(Data extracted from a collection)
________

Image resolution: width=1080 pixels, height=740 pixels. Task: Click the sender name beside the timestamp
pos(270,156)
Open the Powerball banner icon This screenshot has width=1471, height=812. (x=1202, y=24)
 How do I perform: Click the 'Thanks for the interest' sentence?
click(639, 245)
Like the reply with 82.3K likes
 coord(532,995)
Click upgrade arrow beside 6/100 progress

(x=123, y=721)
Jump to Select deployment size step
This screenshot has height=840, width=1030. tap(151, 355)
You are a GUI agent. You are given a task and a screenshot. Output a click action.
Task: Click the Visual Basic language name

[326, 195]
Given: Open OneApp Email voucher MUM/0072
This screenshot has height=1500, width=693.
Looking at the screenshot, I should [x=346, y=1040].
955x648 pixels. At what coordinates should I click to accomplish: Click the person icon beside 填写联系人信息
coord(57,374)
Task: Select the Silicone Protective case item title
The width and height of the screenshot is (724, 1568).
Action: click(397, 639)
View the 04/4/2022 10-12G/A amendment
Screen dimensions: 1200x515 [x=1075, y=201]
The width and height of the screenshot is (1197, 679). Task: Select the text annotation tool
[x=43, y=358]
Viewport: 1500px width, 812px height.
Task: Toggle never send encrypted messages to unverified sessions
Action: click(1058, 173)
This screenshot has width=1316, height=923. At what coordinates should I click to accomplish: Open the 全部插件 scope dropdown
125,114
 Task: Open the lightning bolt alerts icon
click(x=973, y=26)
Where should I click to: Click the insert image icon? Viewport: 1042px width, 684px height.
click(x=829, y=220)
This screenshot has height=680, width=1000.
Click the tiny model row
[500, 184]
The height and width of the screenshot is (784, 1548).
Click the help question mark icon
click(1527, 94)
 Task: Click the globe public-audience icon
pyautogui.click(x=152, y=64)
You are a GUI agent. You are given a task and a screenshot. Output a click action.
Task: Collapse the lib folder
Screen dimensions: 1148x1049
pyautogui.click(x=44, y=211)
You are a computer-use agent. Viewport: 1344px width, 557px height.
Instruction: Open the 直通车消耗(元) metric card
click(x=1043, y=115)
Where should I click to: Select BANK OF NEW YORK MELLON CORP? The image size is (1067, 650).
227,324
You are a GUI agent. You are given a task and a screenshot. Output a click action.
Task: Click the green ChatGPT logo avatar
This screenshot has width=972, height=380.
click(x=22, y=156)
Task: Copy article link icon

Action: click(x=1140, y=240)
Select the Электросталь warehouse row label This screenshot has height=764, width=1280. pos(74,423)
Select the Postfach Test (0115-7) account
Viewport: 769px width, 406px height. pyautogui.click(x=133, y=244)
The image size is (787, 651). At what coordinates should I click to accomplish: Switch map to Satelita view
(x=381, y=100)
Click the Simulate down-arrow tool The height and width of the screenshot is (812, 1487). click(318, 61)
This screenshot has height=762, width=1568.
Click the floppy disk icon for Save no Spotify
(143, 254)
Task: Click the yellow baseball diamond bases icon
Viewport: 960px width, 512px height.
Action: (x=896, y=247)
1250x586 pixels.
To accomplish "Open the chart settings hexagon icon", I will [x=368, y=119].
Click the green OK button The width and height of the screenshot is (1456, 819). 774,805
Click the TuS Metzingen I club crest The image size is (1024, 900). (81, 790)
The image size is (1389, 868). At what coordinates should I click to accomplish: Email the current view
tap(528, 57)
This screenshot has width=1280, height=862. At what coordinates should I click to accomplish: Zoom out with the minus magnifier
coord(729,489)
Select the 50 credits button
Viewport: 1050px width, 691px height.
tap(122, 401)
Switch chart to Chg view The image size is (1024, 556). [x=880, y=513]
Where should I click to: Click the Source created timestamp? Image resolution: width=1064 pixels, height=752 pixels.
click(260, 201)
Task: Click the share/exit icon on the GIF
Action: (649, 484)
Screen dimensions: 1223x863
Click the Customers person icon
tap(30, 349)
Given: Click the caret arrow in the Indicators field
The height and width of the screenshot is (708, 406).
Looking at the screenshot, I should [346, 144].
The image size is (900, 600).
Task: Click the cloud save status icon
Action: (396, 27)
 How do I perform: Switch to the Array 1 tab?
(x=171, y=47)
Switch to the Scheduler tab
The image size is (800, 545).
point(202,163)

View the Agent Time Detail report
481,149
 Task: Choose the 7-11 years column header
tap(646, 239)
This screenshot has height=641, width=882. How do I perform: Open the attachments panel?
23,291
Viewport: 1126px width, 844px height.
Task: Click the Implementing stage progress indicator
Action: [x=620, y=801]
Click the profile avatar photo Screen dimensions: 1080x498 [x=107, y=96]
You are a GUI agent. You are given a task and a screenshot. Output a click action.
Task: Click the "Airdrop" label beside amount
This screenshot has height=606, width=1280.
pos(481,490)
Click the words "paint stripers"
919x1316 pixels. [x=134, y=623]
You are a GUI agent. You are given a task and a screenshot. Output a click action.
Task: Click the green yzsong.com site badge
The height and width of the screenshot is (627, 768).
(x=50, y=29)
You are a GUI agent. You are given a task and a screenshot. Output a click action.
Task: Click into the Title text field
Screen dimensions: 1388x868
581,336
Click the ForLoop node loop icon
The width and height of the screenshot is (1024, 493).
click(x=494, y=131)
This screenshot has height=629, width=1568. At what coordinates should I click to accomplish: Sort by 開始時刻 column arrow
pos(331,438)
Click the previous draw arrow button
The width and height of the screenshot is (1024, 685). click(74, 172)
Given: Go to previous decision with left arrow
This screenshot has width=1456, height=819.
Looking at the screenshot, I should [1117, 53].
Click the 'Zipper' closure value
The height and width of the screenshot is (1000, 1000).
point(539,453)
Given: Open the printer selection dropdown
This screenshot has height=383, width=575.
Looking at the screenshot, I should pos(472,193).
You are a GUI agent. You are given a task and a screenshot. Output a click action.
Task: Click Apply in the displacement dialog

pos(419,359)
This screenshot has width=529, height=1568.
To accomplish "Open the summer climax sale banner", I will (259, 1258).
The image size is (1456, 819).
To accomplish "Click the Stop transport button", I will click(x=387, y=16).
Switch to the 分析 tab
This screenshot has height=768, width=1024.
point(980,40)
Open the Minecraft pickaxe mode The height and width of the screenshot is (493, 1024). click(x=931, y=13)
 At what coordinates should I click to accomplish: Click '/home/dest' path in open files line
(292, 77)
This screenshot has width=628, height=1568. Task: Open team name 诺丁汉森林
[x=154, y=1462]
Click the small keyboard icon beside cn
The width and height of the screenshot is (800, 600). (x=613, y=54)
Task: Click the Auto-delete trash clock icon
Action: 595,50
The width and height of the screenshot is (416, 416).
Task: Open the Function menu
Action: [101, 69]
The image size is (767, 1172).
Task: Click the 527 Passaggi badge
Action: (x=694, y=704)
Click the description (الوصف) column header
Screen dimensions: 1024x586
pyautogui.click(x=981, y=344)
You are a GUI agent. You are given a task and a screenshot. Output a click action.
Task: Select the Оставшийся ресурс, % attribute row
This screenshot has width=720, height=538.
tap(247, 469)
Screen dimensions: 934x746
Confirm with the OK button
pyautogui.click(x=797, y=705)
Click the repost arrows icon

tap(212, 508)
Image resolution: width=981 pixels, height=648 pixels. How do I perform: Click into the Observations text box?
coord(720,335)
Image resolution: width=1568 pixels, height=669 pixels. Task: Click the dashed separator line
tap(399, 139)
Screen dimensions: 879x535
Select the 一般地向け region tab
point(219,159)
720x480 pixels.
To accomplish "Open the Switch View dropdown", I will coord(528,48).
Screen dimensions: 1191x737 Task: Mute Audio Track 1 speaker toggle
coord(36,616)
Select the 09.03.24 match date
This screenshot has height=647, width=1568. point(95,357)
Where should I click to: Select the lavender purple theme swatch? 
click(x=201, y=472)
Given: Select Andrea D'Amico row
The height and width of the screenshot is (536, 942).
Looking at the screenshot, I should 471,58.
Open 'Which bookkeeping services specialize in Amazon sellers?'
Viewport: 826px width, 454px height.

________

Print the line containing "The height and width of the screenshot is (536, 942).", then every line after it through the last line of the records, each exactly as written; nothing else belongs in the answer.

The height and width of the screenshot is (536, 942).
Looking at the screenshot, I should 471,58.
Open 'Which bookkeeping services specialize in Amazon sellers?'
Viewport: 826px width, 454px height.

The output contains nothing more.